Ballard noted the long history of witches, one in which they were seen as the “doctors” of European villages and communities for centuries, a respected position that only found itself targeted by the creation of the university system during the Middle Ages and Renaissance. 

“Witchy women did all the doctoring. They caught the babies, took care of the dead, and were herbalists,” she said. “But, with the rise of the university system, the only people who were allowed to practice medicine were those who attended the universities, which were rich men, so they had to find a way to demonize these women, to get people to stop going to them and go to these new doctors.”
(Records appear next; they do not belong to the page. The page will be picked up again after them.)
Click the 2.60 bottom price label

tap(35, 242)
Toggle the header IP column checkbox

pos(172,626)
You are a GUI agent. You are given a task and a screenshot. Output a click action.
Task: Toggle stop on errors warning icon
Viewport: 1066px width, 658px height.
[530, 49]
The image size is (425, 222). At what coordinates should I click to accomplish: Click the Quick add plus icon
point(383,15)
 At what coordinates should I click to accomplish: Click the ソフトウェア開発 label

And as the 21st century takes shape, Ballard sees a significant societal and economical shift in perception and appreciation about what she practices, and what she wants to share with the world — the power and positivity found amid the knowledge of nature and nurture. 

“People are so hungry for something authentic. So, when I pull out the old jug of mugwart — one of the most common weeds on the planet — they hold, smell it and are fascinated by its uses,” she said. “What I’m trying to do is take an academic background of capturing this mountain culture, versus how we grow this stuff organically and figure out what to do with it, versus how we work with the energies of the most ancient mountain range in the world.”

 

Want to go?

“Asheville’s Village Witch” Byron Ballard will present her book Asfidity & Mad-Stones: A Further Ramble Through Hillfolks’ Hoodoo at 3 p.m. Saturday, Jan. 30, at City Lights Bookstore in Sylva.

Writer, ritualist and teacher, Ballard believes in keeping the beloved but fading art of folk magic alive. Her first book, Staubs and Ditchwater, generated widespread interest, which allowed her to travel and share her practices, gather stories, materials, and other ways of folk magic. She shares this with Asfidity & Madstones. Ballard serves as elder priestess at Mother Grove Goddess Temple, a church devoted to the many faces of the Divine Feminine, where she teaches religious education and leads rituals.